> [GIVEN TASK]
Copy out the listing lines from the line with "Where should I" up to and including the line with "click(x=83, y=16)". Leave the pictures out of your copy.

> [PROVIDED ENTRIES]
━━━━━━━━━━━━━━━━━━━━
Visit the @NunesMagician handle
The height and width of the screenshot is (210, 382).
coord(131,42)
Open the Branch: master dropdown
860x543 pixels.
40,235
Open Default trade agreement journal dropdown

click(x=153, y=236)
━━━━━━━━━━━━━━━━━━━━
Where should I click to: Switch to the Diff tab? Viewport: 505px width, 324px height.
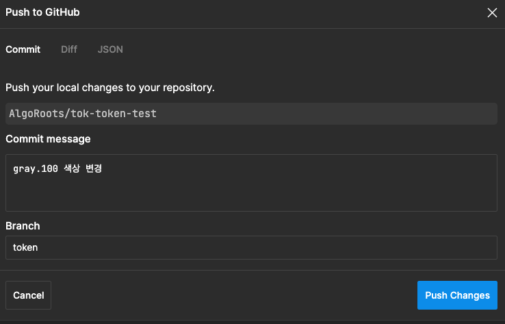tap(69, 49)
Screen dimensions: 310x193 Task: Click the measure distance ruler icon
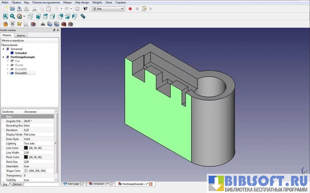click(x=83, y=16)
━━━━━━━━━━━━━━━━━━━━
> [OUTPUT OF THE TASK]
Where should I click to: Switch to the Diff tab? Viewport: 505px width, 324px height.
tap(69, 49)
Screen dimensions: 310x193 Task: Click the measure distance ruler icon
click(x=83, y=16)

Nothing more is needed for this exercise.